LE: ¿Qué lo inspira?

IA: El fútbol, bastante. Y siempre me inspiró mucho mi papá, que en paz descanse.

LE: ¿Cómo se ve sin el fútbol?

IA: Difícil contestar esa pregunta, porque de mis 52 años, 34 han ocurrido dentro del fútbol. De verdad, soy un tipo que trata de vivir el día a día de la mejor manera; pero sé que en algún momento me veré enseñando a los jóvenes o niños.

LE: ¿Cuál es su mayor miedo?

IA: Perder un hijo. Creo que es más normal que tus hijos te entierren; pero ese es uno de mis temores. Tengo dos, no poder estar con ellos me doblaría mucho.

LE: ¿Qué representa Necaxa para usted?

IA: Muchísimo. Para mí, Necaxa significa haber surgido como futbolista. Fue el equipo que me dio la posibilidad de formarme como jugador; ha sido mi escuela, mi universidad; me ha permitido ser campeón. Llegar a ser su entrenador es una satisfacción enorme. Sé lo que significan estos colores y, gracias a Dios, me ha tocado ser parte de ello.

LE: En Necaxa se le ve diferente, tiene un semblante más relajado y tranquilo, ¿cómo transmite eso a su equipo?

IA: Espero que no se escuche muy loco; pero es un club que quiero mucho. Esa alegría que me da ver las instalaciones y presumir que ésta es mi casa, trato de transmitirla a los jugadores. Venimos a divertirnos y disfrutar. Soy un tipo que aparenta ser más serio de lo normal; pero estar aquí me ha abierto otro panorama. El tiempo me dio más madurez para ser director técnico, contagiar a mis jugadores y defender los colores, o como digo vulgarmente, morirnos en la raya.

LE: ¿El liderazgo es algo con lo que se nace o se hace?

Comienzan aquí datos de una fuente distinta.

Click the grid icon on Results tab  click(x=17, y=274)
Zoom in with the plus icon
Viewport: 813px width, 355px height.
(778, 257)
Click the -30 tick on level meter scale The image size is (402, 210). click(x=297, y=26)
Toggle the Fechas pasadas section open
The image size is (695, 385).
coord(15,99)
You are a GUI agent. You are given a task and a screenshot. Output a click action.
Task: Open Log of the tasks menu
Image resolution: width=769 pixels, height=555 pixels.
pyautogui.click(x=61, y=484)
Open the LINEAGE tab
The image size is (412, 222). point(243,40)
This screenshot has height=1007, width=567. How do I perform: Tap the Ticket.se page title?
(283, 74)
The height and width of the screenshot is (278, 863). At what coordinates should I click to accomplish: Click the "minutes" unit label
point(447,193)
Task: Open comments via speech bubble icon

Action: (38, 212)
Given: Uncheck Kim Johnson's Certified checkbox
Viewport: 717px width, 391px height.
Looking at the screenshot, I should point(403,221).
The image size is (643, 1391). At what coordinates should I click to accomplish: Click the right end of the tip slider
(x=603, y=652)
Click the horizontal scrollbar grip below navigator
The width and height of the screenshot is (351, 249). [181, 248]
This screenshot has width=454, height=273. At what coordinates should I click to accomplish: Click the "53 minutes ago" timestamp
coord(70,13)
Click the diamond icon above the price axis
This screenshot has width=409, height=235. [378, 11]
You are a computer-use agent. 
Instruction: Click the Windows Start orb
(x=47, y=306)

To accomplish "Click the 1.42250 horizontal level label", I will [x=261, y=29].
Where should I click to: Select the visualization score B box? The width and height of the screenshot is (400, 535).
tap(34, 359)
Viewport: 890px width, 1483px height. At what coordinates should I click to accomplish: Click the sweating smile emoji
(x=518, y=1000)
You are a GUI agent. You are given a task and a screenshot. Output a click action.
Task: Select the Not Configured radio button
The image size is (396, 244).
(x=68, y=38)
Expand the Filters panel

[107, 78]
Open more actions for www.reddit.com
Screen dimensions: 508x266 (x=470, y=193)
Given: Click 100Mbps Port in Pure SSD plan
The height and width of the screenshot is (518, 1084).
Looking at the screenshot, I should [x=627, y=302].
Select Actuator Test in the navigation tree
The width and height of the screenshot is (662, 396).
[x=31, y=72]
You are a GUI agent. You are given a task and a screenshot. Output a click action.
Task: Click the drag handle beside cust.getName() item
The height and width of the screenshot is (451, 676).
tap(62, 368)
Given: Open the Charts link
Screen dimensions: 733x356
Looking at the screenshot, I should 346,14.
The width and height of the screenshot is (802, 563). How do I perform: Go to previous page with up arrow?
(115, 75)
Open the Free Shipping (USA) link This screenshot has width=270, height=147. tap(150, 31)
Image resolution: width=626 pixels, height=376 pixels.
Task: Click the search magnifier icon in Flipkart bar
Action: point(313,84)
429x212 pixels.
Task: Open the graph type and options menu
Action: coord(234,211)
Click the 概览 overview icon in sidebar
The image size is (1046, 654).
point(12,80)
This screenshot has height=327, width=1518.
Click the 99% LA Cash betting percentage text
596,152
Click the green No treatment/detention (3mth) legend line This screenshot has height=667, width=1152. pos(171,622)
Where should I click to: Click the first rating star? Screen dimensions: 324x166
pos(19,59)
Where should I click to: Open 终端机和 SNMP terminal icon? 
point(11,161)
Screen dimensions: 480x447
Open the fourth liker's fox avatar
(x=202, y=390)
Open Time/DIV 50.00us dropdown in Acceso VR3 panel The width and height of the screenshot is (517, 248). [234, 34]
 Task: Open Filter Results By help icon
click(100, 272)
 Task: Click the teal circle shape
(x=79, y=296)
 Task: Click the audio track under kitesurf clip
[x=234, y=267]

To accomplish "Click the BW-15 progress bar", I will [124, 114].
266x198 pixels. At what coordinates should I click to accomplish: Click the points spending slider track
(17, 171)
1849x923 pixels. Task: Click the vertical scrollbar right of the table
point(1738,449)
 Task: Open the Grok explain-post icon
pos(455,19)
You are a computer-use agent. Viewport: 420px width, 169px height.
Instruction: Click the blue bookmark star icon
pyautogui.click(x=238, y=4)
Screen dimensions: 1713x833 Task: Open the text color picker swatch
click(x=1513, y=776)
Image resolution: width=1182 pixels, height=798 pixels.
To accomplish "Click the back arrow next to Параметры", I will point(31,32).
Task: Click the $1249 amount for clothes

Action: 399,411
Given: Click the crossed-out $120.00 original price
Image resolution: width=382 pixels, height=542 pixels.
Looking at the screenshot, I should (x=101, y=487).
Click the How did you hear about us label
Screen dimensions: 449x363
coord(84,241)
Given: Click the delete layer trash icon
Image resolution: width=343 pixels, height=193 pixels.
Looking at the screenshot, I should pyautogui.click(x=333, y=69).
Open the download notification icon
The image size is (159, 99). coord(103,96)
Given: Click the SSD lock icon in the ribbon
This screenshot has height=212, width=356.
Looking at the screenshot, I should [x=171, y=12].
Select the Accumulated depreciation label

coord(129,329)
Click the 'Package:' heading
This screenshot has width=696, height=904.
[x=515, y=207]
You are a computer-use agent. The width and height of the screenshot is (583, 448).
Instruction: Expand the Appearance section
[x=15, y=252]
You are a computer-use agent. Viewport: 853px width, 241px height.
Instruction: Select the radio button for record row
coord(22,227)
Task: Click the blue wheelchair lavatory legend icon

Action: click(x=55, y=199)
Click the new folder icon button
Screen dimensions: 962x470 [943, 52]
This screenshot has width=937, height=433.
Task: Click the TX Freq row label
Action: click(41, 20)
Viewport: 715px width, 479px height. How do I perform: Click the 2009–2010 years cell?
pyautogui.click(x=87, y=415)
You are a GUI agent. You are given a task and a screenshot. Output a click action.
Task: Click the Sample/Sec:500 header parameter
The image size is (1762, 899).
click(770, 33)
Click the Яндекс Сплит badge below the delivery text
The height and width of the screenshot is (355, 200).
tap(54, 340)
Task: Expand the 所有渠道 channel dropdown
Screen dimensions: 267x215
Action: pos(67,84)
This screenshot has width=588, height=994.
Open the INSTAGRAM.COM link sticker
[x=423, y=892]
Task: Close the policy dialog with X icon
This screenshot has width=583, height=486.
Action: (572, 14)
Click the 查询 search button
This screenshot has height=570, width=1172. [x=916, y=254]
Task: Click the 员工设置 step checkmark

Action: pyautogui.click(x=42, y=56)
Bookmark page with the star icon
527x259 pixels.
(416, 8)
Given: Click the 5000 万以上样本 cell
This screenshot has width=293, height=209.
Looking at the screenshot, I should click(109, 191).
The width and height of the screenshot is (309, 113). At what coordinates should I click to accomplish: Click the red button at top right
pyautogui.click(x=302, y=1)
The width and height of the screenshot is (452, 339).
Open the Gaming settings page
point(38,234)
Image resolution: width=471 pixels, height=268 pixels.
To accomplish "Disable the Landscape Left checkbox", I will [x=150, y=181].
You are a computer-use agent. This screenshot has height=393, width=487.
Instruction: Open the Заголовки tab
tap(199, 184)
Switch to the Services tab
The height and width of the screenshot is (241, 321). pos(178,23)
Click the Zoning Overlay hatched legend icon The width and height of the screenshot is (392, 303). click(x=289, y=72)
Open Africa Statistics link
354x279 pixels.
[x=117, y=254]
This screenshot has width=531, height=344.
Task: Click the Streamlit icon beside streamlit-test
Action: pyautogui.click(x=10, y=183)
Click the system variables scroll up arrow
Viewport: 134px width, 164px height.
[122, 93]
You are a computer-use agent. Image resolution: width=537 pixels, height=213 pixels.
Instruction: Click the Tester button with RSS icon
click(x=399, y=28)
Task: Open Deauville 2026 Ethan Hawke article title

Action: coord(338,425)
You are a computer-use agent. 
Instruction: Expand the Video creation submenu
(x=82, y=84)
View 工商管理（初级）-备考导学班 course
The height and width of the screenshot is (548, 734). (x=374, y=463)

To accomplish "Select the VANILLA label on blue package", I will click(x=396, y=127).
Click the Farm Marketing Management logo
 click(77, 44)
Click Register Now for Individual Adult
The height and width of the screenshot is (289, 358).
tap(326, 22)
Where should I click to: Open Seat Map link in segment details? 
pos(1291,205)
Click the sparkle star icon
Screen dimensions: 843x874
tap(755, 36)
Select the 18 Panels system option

IA: Yo creo que naces con una parte y otra la aprendes. Como dicen: “La burra no era arisca, los palos la hicieron”. Vas forjándote en el barrio, en cada golpe que tienes cuando juegas. Hoy, cuando los chicos se me acercan en ese plano personal, trato de transmitir todo lo que viví. Te haces un líder conforme vas cometiendo aciertos y errores.

LE: ¿Cuál considera que es la clave del éxito?

IA: Para mí, es el trabajo y la humildad; tener siempre los pies en la tierra, saber que nadie regala nada, que todo se gana con la constancia del trabajo. Es lo único que te ayuda a salir adelante. En cualquier circunstancia, hay que tratar de ser lo más sencillo y humilde.

LE: ¿Cuál es su mayor fracaso?

IA: Siempre que no logras tu objetivo dices que fracasas; pero al final es lo que te hace madurar. Me hubiera gustado hacer una carrera académica. Cuando mi hermano mayor se recibió de Administración de Empresas, mi papá me dijo: “A ver cuándo me entregas un título”; pero bueno, luego le entregué títulos diferentes.

LE: ¿Cómo maneja la presión en momentos adversos?

IA: Si algo tiene el fútbol que no tienen otros trabajos, es que como entrenador vives de un resultado cada ocho días. Debes estar lo más tranquilo ante la crítica, no hay que tomar nada personal. El fútbol es un deporte donde todos saben y opinan; sin embargo, las decisiones las tomas tú. Cuando está más fuerte la crítica, me siento más a gusto, me gusta esa adrenalina.